The queen claim it at last, and sould it for forty pound. Thear supposed to be forty thousen pepeal to se it from all parts of the country and from far and near'.   


I was going to have to make do with pretending that the substantial pieces of driftwood deposited along the high tideline were the skeletal remains of aquatic monsters. There'd be no whales today.

Or so I thought ... 




Can't make it out? It's the Airbus Beluga (A300-600 Super Transporter) en route from Toulouse to Hawarden in Flintshire, and fresh from a fly-past at my hometown of Filton, where its wings are made. 









  
Yeah, I know, crap photos. But if you look very closely, you can see some pissed off oystercatchers, flying about and meeping like mad.


  


Cowhill Rhine


Littleton Pill 


Excitement over and time to turn back. Now, instead of the Severn Bridges, we had the decommissioned Oldbury Nuclear Power Station in our sights. 

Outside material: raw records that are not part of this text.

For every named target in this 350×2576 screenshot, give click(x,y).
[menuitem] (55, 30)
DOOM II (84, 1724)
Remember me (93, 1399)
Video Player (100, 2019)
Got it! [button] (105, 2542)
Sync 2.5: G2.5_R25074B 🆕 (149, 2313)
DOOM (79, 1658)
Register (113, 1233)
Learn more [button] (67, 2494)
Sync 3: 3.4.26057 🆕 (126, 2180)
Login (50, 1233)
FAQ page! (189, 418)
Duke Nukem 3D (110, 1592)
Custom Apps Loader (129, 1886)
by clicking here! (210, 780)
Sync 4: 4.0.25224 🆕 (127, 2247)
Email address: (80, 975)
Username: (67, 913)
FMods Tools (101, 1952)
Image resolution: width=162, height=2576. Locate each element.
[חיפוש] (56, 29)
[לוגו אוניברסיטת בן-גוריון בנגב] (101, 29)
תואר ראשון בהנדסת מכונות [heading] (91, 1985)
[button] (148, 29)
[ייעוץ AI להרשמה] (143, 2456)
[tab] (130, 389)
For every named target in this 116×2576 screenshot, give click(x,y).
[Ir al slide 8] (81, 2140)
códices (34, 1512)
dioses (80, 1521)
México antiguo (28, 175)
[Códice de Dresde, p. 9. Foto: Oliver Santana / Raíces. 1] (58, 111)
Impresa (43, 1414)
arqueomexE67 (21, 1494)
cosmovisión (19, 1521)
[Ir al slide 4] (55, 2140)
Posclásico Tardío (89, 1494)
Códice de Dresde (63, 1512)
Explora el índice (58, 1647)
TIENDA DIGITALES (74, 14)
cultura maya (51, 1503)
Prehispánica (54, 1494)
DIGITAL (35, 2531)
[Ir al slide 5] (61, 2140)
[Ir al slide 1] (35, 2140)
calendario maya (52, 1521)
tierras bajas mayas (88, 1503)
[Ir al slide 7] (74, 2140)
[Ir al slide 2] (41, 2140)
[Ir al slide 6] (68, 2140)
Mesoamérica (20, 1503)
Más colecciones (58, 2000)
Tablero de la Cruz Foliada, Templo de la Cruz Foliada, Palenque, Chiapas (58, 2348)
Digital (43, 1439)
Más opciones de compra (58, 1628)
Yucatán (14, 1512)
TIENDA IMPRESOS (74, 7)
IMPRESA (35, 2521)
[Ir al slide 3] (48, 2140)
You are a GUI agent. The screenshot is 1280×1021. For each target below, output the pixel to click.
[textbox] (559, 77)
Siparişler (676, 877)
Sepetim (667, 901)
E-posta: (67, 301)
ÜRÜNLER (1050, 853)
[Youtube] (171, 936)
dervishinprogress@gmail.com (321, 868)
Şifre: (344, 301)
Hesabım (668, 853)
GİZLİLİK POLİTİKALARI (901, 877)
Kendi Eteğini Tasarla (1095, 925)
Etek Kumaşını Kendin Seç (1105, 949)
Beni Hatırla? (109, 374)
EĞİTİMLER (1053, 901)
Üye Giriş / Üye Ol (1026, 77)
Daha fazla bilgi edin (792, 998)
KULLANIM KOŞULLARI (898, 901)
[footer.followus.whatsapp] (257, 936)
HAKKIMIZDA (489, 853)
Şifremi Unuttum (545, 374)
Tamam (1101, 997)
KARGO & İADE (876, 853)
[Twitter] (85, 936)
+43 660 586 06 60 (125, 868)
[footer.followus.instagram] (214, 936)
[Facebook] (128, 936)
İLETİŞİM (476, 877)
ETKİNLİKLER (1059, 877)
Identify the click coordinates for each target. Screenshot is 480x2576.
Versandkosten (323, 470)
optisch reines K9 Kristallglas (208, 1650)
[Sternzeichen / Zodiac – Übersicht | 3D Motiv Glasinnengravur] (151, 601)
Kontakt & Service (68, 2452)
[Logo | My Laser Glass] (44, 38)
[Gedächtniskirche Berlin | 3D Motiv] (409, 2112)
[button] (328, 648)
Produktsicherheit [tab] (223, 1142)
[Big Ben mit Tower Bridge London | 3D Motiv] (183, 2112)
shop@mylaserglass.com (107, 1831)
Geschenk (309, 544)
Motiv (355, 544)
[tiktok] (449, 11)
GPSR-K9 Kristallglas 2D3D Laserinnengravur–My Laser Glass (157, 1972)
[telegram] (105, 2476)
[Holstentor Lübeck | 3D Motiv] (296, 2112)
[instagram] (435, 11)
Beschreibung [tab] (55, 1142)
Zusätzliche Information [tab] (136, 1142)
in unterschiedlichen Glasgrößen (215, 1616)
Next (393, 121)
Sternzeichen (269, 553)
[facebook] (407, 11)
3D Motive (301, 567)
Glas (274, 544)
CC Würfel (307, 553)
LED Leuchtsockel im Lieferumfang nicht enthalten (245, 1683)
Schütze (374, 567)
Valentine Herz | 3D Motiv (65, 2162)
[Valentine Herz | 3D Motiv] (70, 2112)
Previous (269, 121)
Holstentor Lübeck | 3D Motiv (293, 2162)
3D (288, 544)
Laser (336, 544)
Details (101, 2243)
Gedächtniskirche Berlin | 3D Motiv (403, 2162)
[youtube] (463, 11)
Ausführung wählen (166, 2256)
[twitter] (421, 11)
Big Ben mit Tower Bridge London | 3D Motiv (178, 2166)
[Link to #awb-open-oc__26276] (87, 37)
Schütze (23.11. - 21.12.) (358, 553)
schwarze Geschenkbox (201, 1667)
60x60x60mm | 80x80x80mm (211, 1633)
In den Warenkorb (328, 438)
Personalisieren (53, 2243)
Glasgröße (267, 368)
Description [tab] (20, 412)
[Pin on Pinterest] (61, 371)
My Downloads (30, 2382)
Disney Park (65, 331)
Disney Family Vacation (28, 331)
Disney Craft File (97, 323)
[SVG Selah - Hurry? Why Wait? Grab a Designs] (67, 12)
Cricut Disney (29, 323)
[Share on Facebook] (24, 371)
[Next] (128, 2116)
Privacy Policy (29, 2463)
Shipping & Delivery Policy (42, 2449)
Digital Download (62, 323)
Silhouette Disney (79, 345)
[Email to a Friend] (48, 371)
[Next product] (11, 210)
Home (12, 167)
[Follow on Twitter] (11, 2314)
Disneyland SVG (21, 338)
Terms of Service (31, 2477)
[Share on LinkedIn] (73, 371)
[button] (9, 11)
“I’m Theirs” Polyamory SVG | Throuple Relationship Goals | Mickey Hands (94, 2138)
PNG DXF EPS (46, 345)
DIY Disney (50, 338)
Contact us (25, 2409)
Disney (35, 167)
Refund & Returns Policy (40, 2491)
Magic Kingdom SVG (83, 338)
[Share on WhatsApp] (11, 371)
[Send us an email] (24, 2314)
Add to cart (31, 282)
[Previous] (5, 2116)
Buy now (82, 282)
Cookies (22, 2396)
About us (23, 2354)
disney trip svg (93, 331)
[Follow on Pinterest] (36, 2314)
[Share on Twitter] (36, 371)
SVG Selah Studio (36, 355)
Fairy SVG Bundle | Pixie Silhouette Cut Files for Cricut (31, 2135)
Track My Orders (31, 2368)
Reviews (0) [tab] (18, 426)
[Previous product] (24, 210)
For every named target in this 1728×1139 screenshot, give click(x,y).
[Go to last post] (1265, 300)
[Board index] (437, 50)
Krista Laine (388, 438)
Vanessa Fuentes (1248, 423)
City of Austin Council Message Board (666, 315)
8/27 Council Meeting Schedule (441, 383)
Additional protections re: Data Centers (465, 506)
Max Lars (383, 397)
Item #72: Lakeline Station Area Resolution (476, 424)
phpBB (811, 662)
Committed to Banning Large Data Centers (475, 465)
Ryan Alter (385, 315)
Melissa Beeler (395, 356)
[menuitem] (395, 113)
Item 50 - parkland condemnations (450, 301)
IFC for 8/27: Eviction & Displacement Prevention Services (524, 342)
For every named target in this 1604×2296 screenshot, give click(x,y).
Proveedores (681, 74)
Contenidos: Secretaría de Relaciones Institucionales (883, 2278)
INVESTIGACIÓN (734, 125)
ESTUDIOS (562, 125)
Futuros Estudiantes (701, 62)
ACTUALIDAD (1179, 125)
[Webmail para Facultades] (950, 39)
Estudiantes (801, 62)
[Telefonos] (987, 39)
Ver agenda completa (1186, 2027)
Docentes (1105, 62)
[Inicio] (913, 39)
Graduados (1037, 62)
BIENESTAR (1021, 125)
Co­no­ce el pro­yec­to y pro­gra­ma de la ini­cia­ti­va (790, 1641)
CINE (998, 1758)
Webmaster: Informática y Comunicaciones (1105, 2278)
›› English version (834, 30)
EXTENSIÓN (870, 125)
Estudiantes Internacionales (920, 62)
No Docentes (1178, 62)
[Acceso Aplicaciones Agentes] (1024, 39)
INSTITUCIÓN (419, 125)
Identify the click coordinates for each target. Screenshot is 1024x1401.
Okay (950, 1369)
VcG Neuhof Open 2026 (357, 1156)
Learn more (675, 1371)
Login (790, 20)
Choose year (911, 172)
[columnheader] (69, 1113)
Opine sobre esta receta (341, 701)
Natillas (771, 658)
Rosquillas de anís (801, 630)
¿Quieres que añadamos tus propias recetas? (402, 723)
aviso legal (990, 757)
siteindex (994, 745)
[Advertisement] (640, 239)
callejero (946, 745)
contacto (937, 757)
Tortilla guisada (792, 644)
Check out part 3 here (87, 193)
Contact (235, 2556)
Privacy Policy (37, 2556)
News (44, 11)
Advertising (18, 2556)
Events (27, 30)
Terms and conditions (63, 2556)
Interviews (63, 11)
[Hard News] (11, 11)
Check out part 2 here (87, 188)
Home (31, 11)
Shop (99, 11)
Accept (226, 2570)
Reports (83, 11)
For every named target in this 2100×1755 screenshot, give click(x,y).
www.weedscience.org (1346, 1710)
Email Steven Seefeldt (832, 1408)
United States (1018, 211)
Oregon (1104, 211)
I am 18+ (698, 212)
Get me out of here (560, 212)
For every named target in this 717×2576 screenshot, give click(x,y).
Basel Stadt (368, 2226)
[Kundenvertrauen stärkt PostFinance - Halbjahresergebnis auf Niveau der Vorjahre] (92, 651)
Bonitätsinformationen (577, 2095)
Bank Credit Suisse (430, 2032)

Proving a magnificent distraction all the way back were a pair of little egrets, who were acutely aware of Ted's and my presence, flying off whenever we got anywhere close enough to get a half decent photo. 


I was reminded of this lovely poem and painting by Dru Marland




No idea who owned these feathers. An owl, maybe? (There are short-eared owls below the old Severn bridge at Aust.) Anyhow, they have beautiful leaf shapes.

NOTE: They are curlew feathers


Back at Oldbury Pill ...






... and finally reaching the car, parked in the village.